4.8. Protein, Oil, and Amino Acid Analyses

The protein and oil content were determined using near-infrared spectroscopy (FOSS North America, Eden Prairie, MN, USA). The amino acid analysis of the wild-type (Maverick) and BBi knockdown line (ZB168-1) was performed at the University of Missouri Agriculture Experiment Station Chemical Laboratories, University of Missouri. The amino acids were separated using a Beckman 6300 Amino Acid Analyzer (Beckman Coulter Life Sciences, Indianapolis, IN, USA), equipped with a high-performance, cation exchange resin column. The results are reported as the mean ± standard deviation from three biological replicates.
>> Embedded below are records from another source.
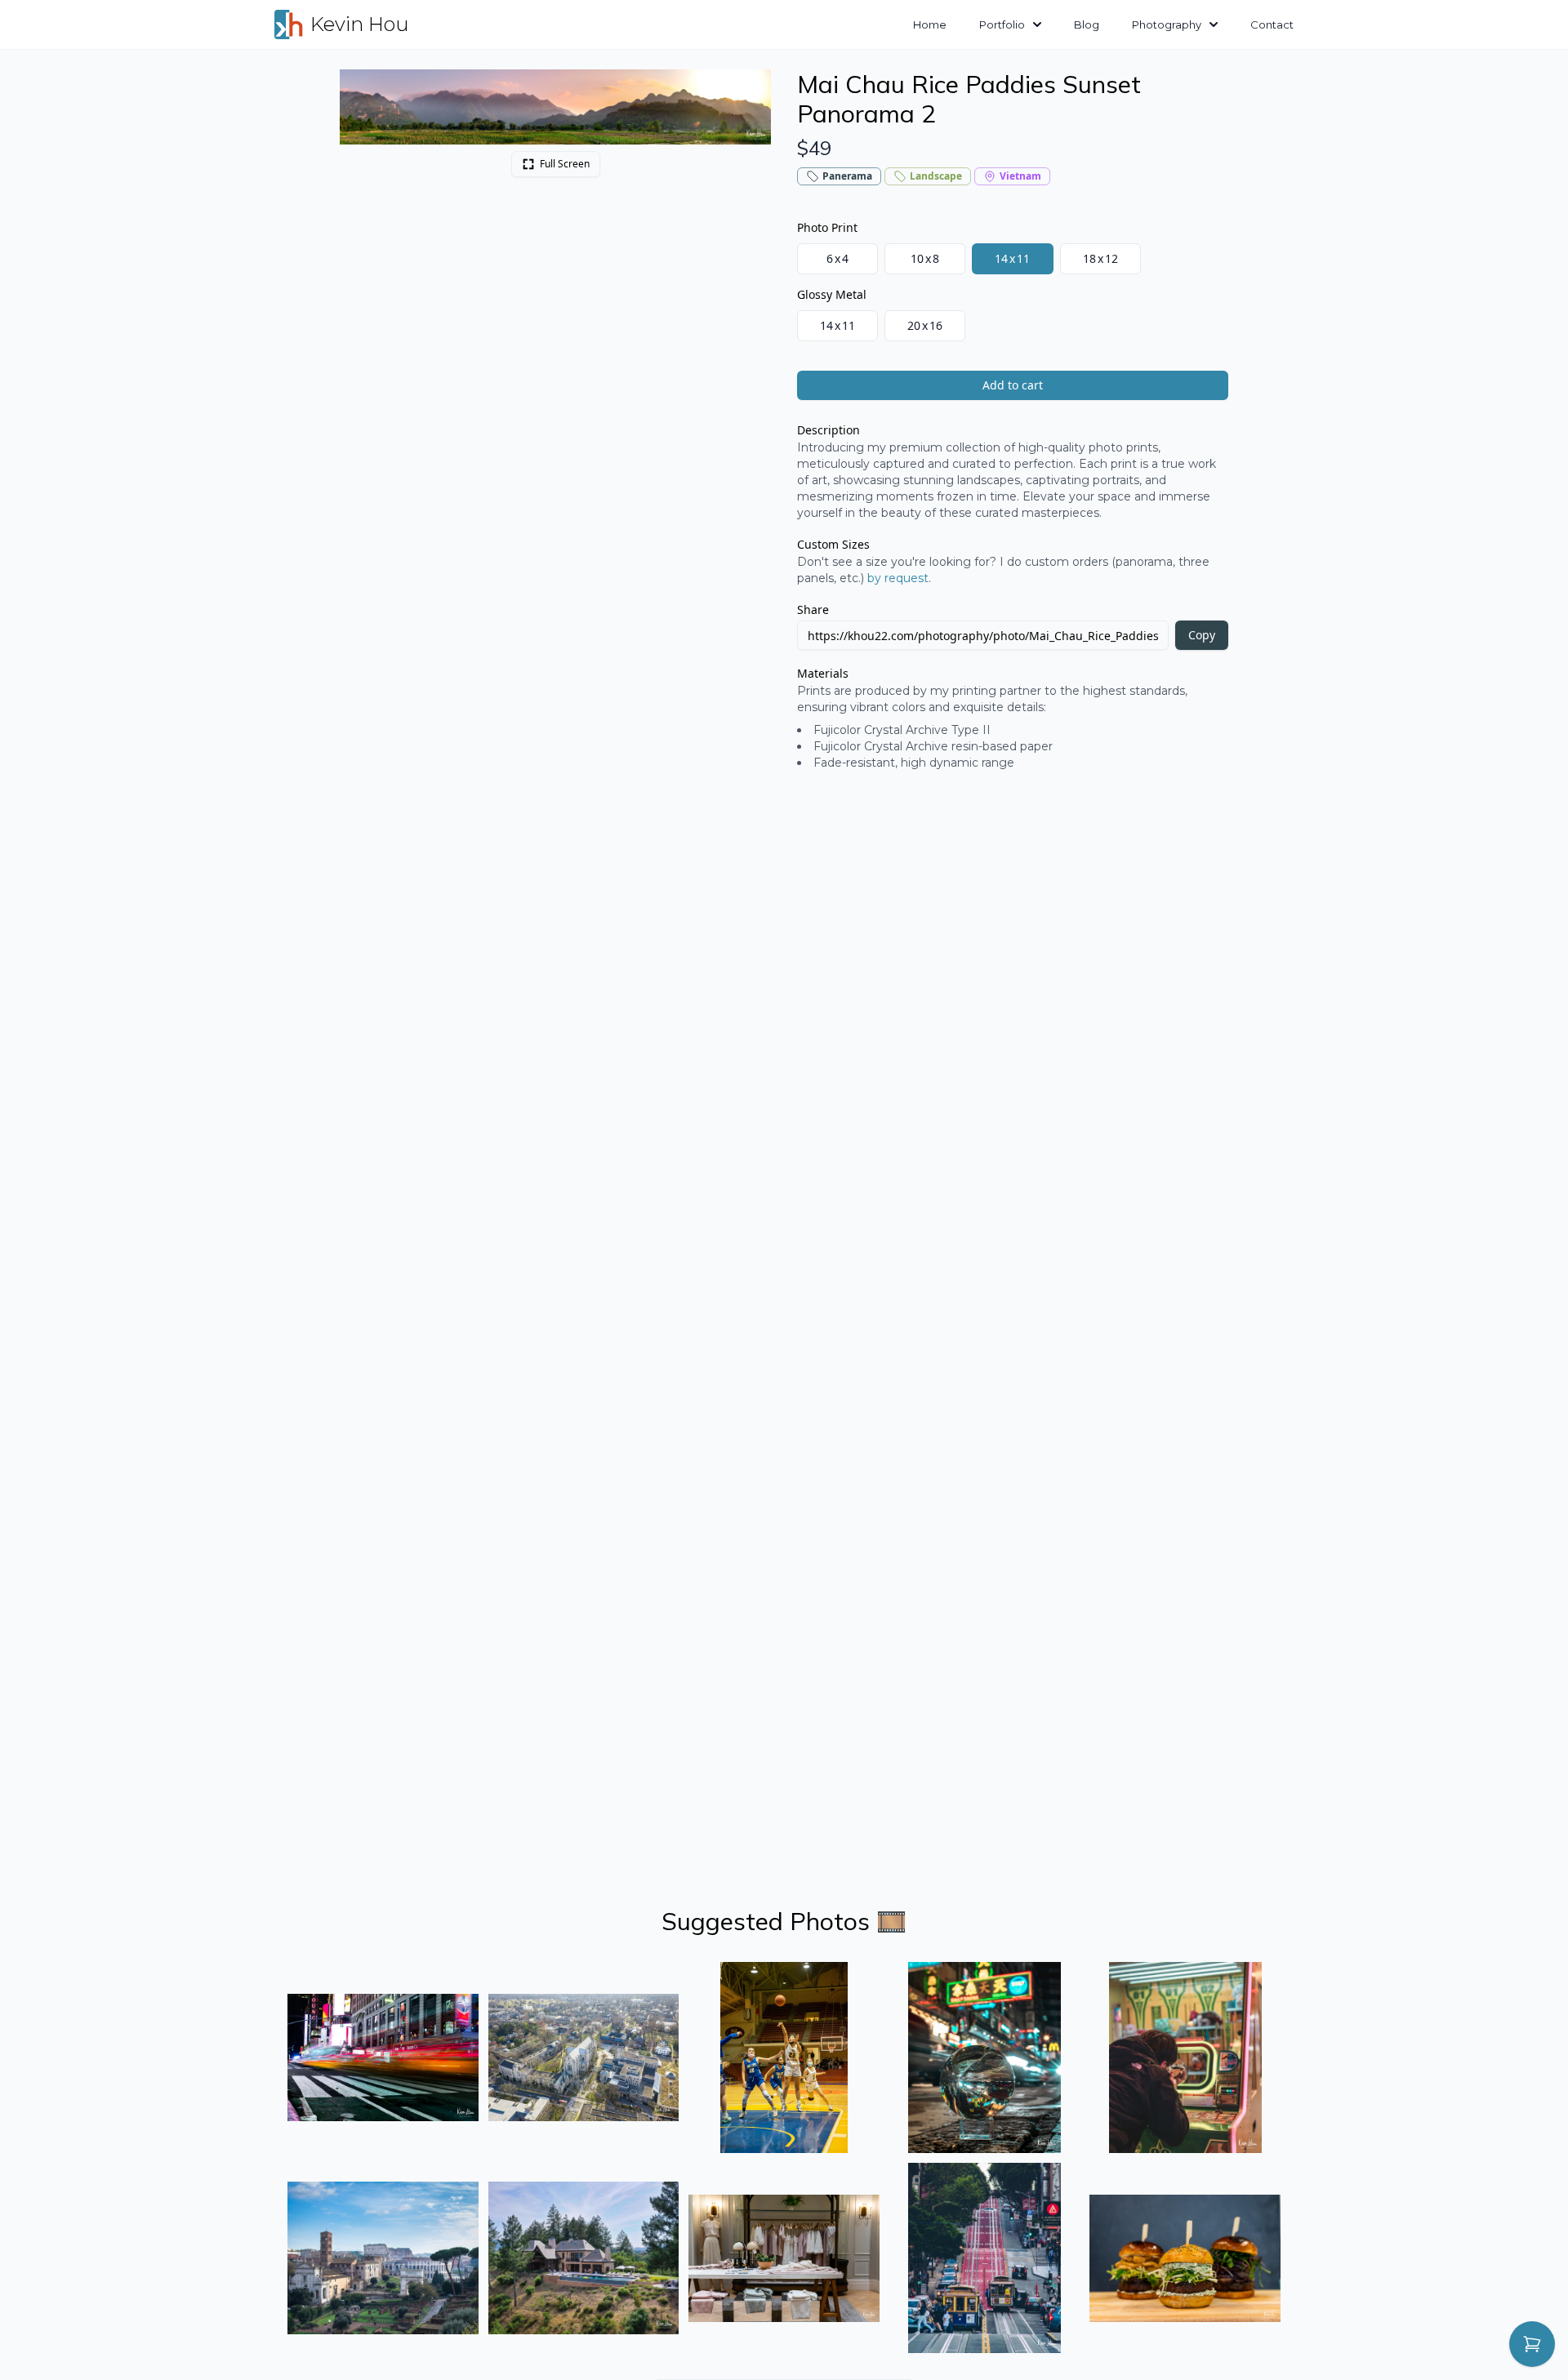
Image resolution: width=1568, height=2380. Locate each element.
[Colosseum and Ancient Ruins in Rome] (383, 2258)
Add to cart (1012, 385)
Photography (1166, 24)
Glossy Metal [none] (831, 294)
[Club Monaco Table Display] (784, 2258)
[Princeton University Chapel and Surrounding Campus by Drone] (583, 2057)
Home (930, 24)
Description (828, 430)
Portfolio (1002, 24)
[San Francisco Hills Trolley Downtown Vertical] (984, 2258)
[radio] (837, 258)
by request (898, 578)
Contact (1272, 24)
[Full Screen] (749, 90)
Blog (1086, 24)
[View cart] (1532, 2344)
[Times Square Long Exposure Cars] (383, 2057)
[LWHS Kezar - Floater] (784, 2057)
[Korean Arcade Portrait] (1185, 2057)
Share (813, 609)
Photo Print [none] (827, 227)
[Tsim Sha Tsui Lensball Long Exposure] (984, 2057)
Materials (823, 673)
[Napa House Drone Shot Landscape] (583, 2258)
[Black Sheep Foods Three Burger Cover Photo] (1185, 2258)
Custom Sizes (833, 544)
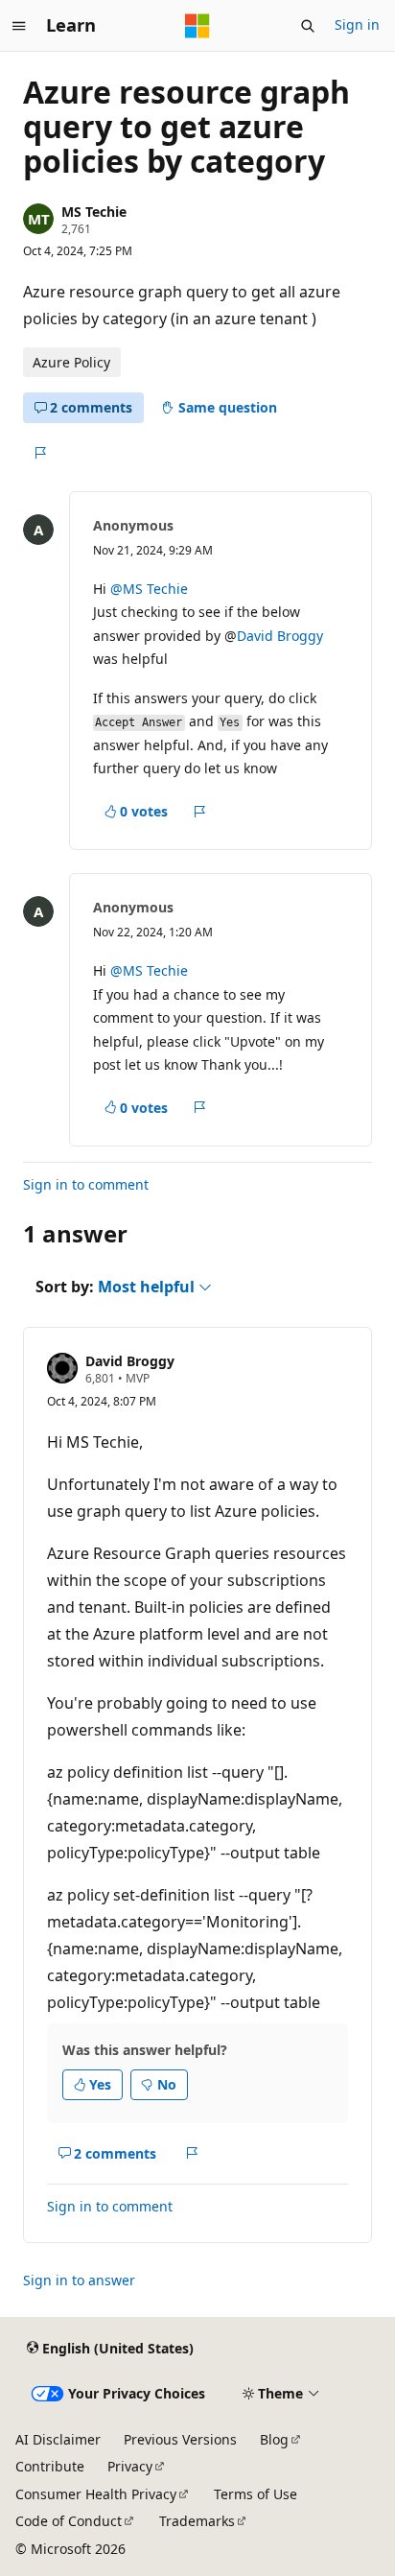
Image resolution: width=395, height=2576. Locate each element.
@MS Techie (149, 588)
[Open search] (308, 26)
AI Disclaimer (58, 2439)
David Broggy (280, 635)
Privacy (129, 2466)
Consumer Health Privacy (95, 2494)
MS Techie (94, 211)
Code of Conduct (68, 2521)
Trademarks (197, 2521)
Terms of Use (255, 2494)
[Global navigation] (19, 26)
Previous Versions (180, 2439)
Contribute (49, 2466)
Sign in (357, 24)
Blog (274, 2439)
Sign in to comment (86, 1184)
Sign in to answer (79, 2280)
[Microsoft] (197, 25)
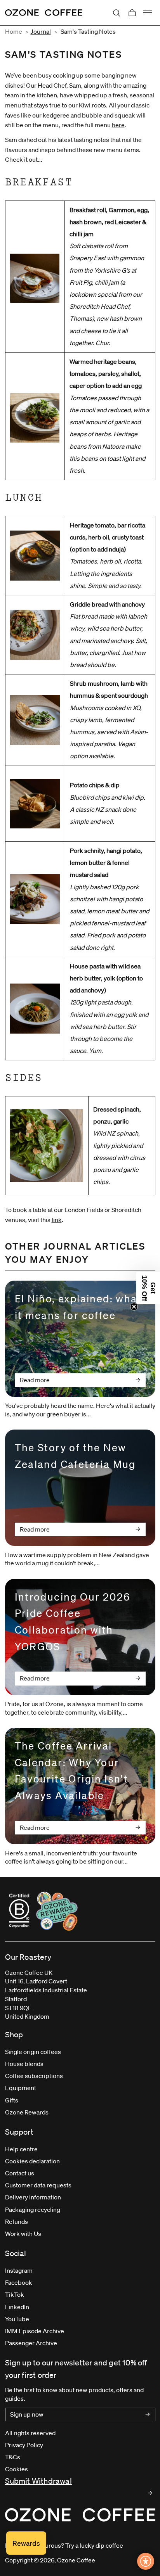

4.9. In Vitro Protein Digestibility Assay

Seed proteins from the wild-type (Maverick) and BBi knockdown line (ZB168-1) were isolated by extracting 30 mg of dry soybean seed powder with 1 mL of 10 mM Tris-HCl, pH 7.5, in a rotary shaker, for 20 min at room temperature. The slurry was centrifuged at 14,000 rpm for 3 min and the resulting supernatant was saved in separate tubes. To this supernatant, 10 µL of trypsin (10 mg/mL) and 10 µL of chymotrypsin (10 mg/mL) stock solution was added and incubated in rotary shaker, maintained at 37 °C. At intervals of 0, 5, 15, 60, and 120 min, 50 µL of protein solution was removed. To this 10 µL of 6× SDS Laemmli sample buffer was added, mixed thoroughly and placed in a boiling water bath for 5 min. The protein samples were resolved on 13.5% SDS-PAGE gels and the separated proteins were visualized by Coomassie Brilliant Blue staining.